Continue the passage criticizing Evans's arguments about R2P from its last sentence onward.

** Begin EXTRACT PROVIDED **

It is amusing to listen to Evans lecturing about R2P, as an instrument of justice. The hypocrisy surrounding his arguments is so profound that his loyalty to the imperial powers is blatantly clear.
In answering questions regarding guidelines to enforce R2P at a UN General Assembly session, Evans replied, "The R2P doctrine defines itself in the sense that genocide, war crimes, crimes against humanity and ethnic cleansing are all inherently conscience-shocking and by their very nature of a scale that demands a response, whether preventive or reactive...... "
He added, "It's really impossible to be precise about numbers here. In some case you're fearing scores-of-thousands, hundreds of thousands, or even millions of casualties.... In other cases the numbers are much smaller.
“We remember starkly the horror of Srebrenica ... [7000-8000 deaths] compared to millions. Was Racak with its forty-five victims in Kosovo in 1999 sufficient to trigger the response that was triggered by the international community?

** End EXTRACT PROVIDED **
** Begin RECORDED INFORMATION **

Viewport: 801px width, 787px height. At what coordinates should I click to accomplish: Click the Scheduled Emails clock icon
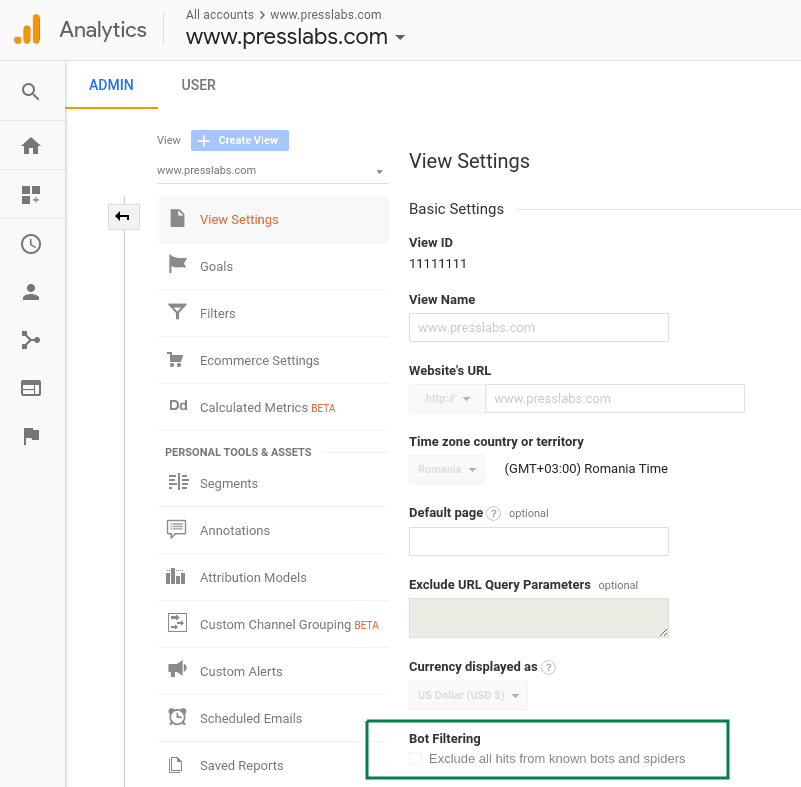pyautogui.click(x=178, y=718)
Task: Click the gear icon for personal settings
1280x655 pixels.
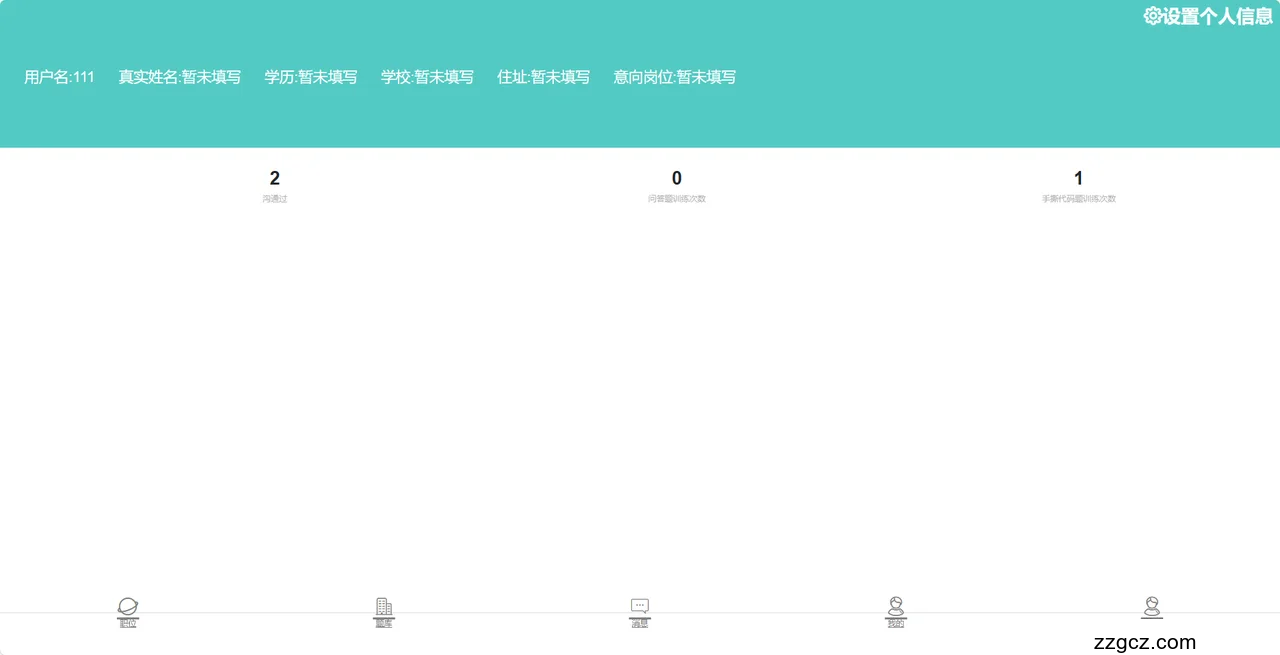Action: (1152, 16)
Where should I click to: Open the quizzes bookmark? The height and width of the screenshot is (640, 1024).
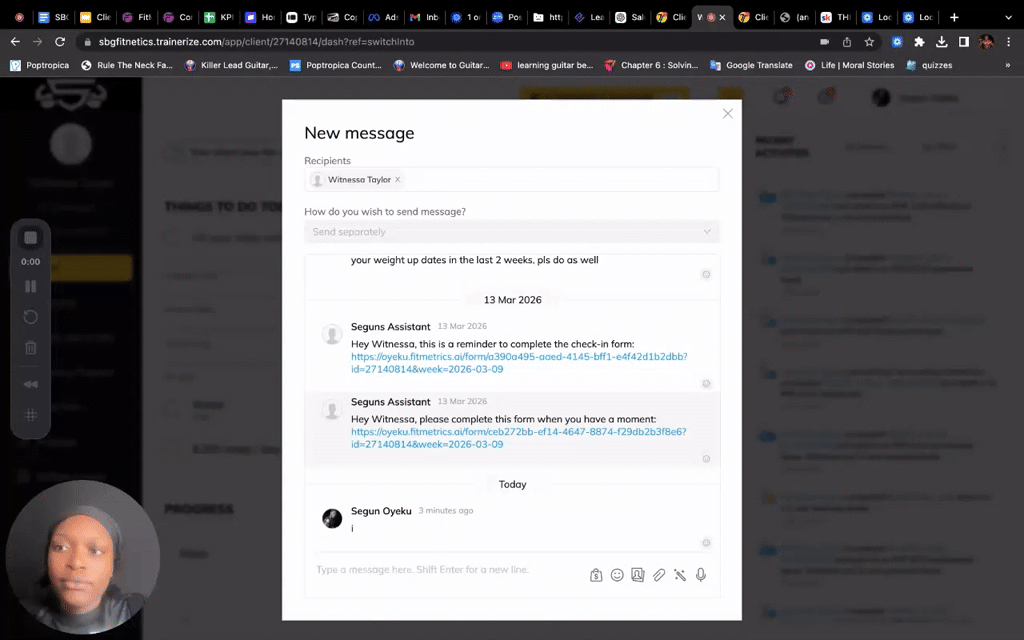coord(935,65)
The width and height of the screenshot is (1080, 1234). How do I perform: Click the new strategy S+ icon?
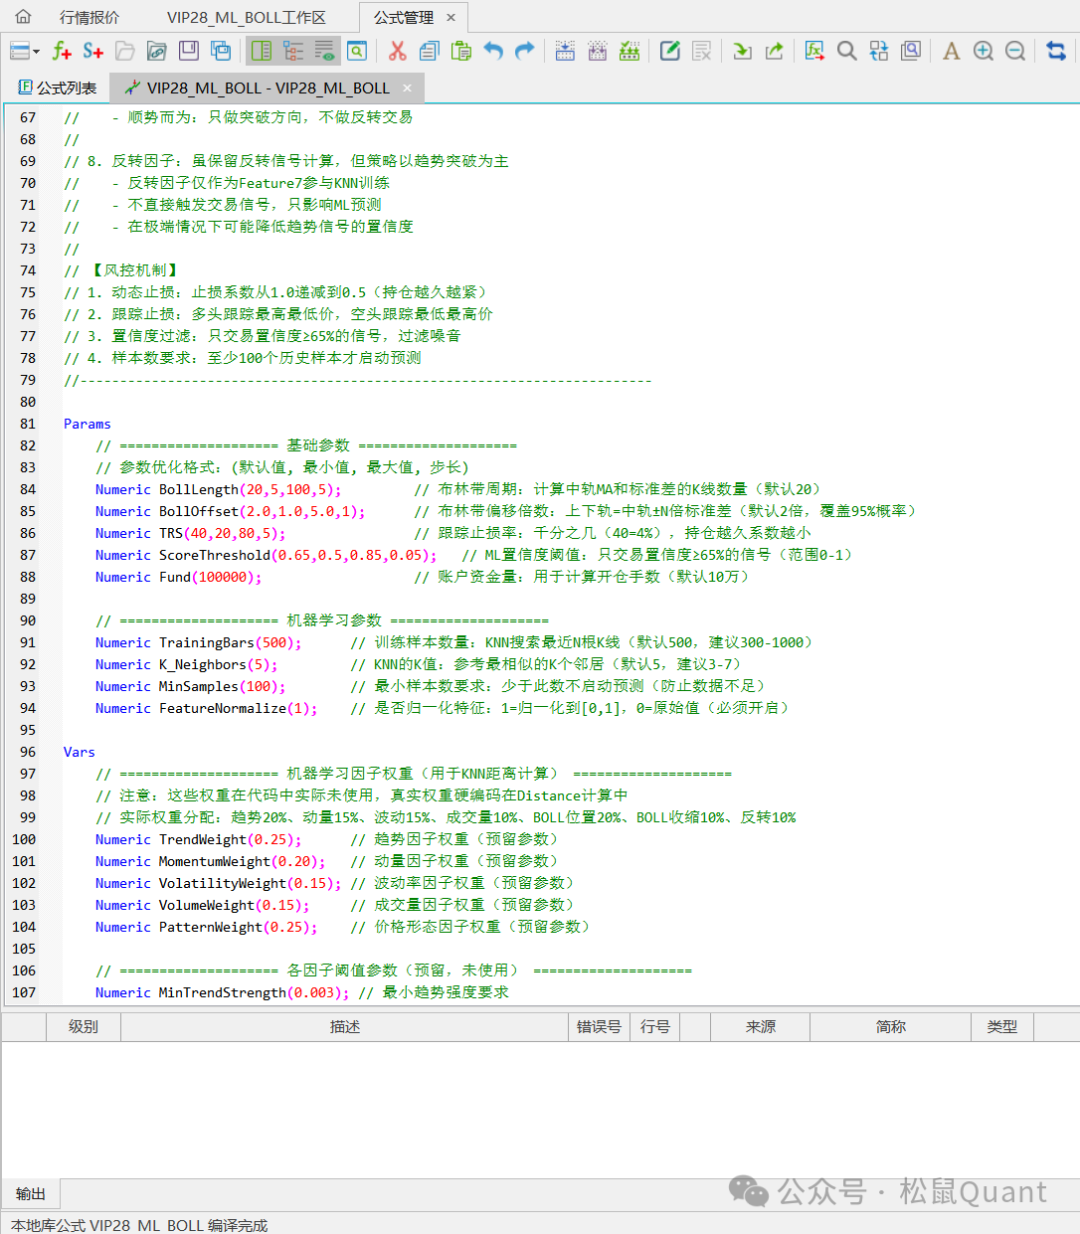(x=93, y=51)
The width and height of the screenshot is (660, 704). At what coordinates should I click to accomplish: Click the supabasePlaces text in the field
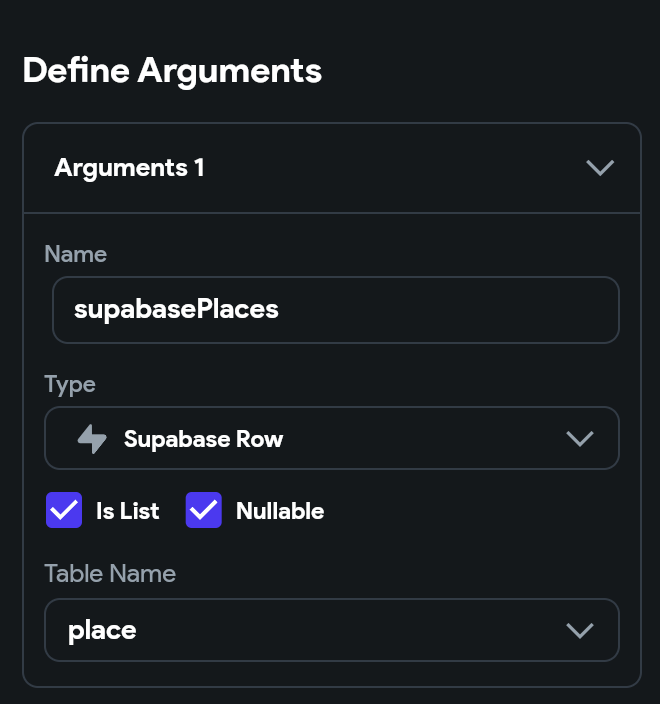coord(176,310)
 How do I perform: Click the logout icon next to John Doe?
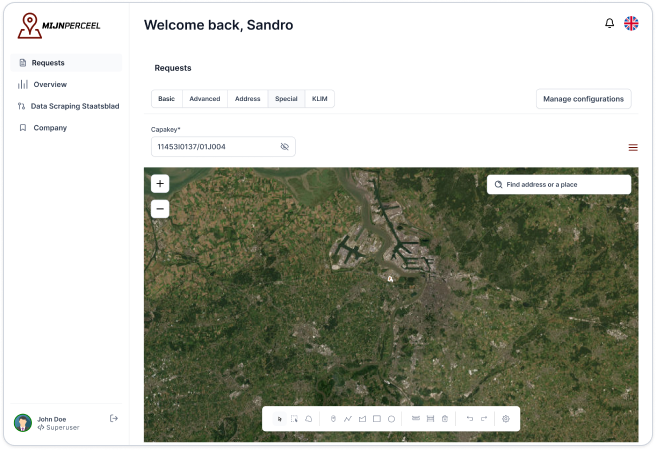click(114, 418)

** End RECORDED INFORMATION **
** Begin RECORDED INFORMATION **

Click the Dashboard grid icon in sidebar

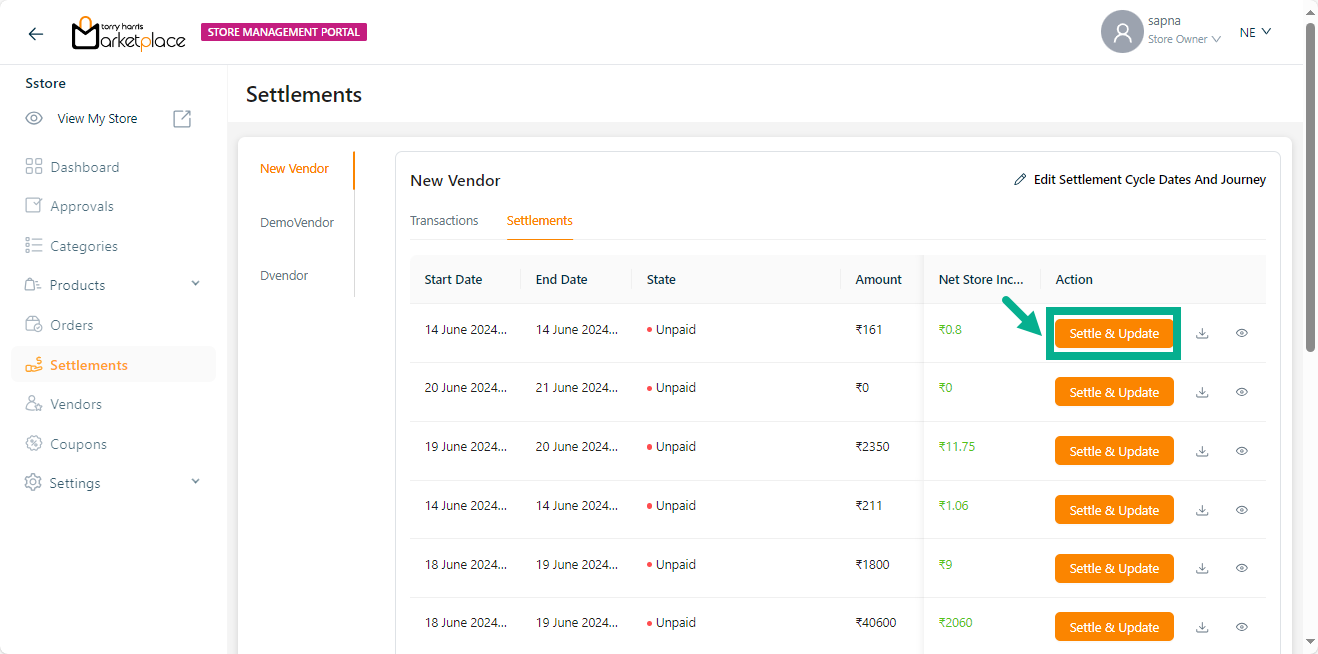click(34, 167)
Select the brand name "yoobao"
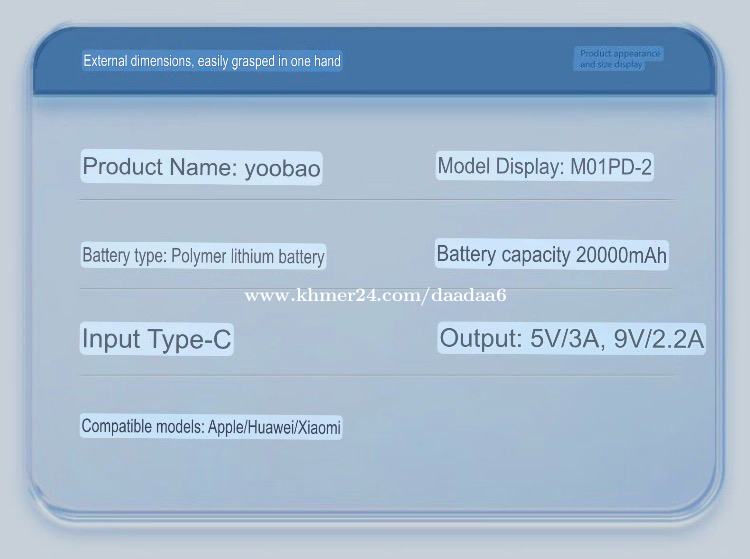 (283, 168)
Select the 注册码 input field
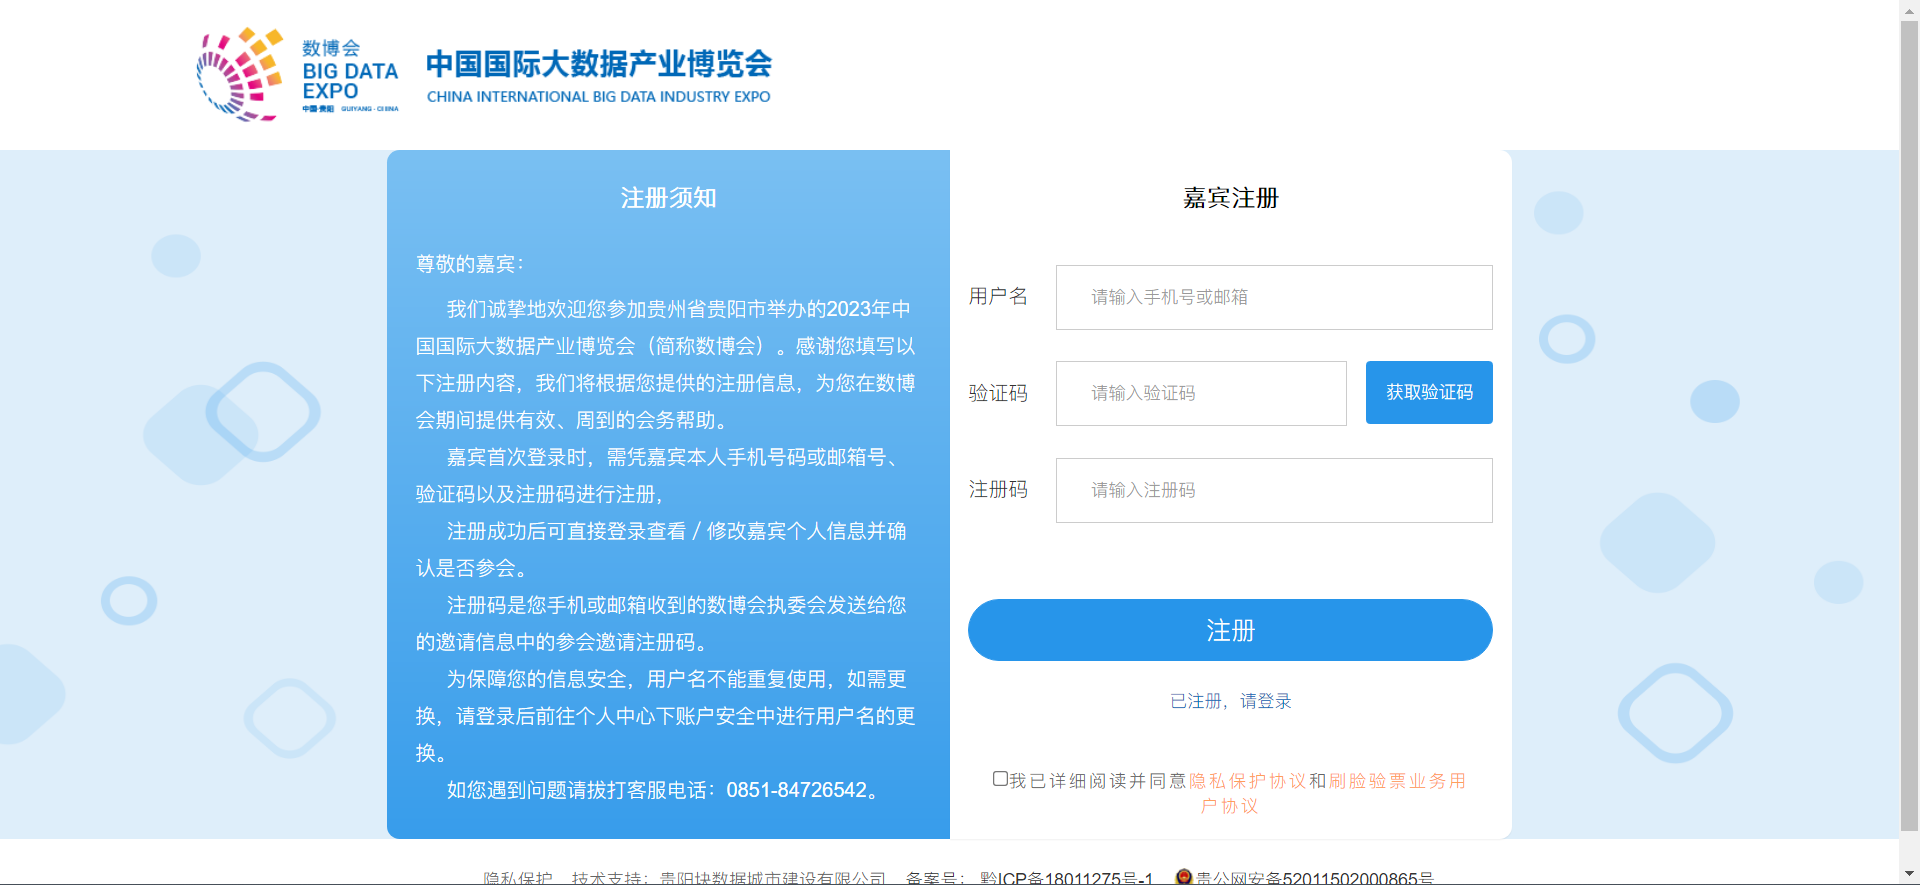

** End RECORDED INFORMATION **
** Begin RECORDED INFORMATION **

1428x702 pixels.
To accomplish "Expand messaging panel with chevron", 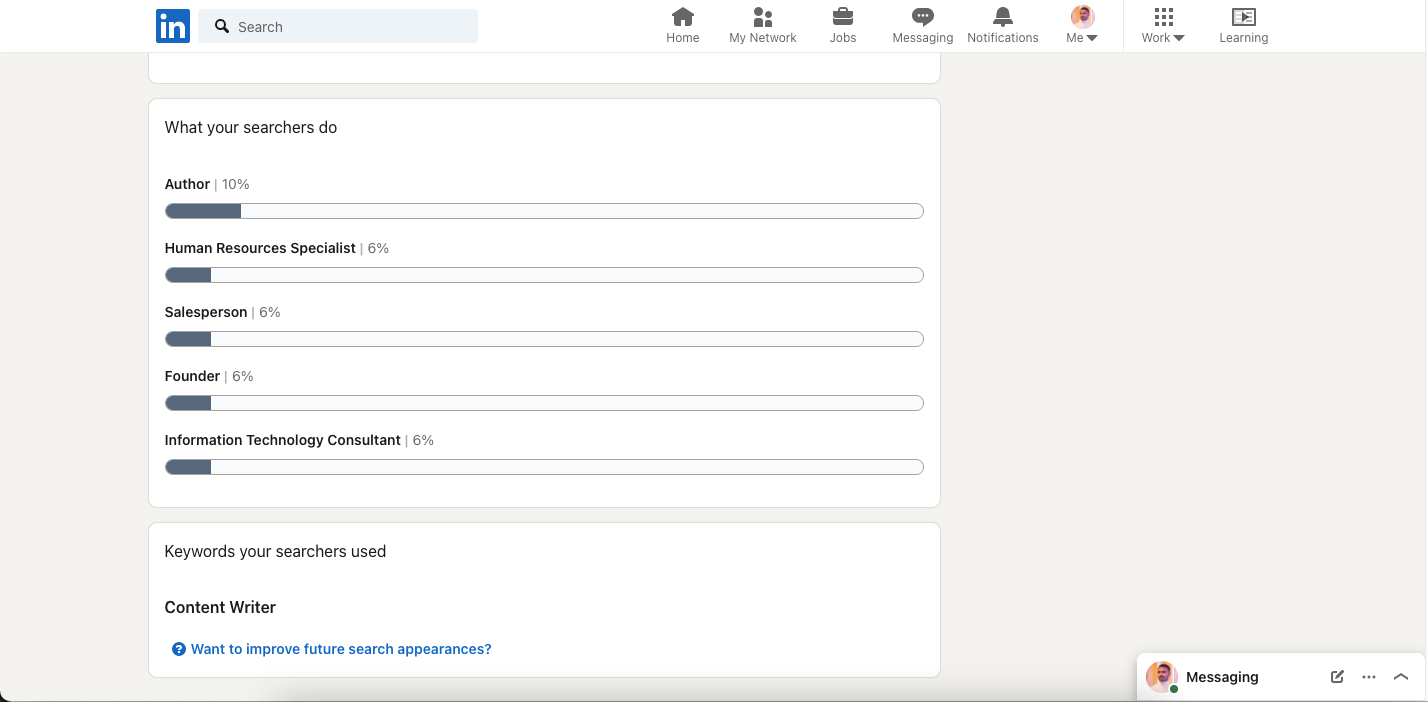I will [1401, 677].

** End RECORDED INFORMATION **

● **EXERCISE ANSWER**:
“I take the view that once you cross a certain threshold, you're in the realm of just conscience shocking catastrophe which demands a response one way or the other... There's no cookie-cutter approach I'm afraid you can adopt to any of this stuff."
Perhaps there is a cookie - cutter approach which Evans and his ICG has internalized so completely that the double standard inherent in their imperial perspective and politicization of choices no longer pricks their consciousness.
The incumbent president of ICG, Louise Arbour, in 1999 as the chief of International Criminal Tribunal for Yugoslavia cried massacre demanding "immediate and unimpeded access" to Kosovo and planned to travel there within forty-eight hours when New York Times reported about "bodies of 45 ethnic Albanians... found shot or mutilated".
For the likes of Evans and Arbour, this was sufficient to trigger an international response for the simple reason that it helped advance NATO's agenda of breaking Socialist Yugoslavia.
But can Evans explain why there was no such triggering in the case of Indonesia’s genocidal occupation of East Timor resulting in estimated deaths of 200,000 on a population base of 800,000?
The question never arises for Evans for the simple reason that in his capacity as the Foreign Minister of Australia, he had worked with the Genocidal regime of Suharto in sharing the oil rights of East Timor by signing the 1989 Timor Gap Oil Treaty.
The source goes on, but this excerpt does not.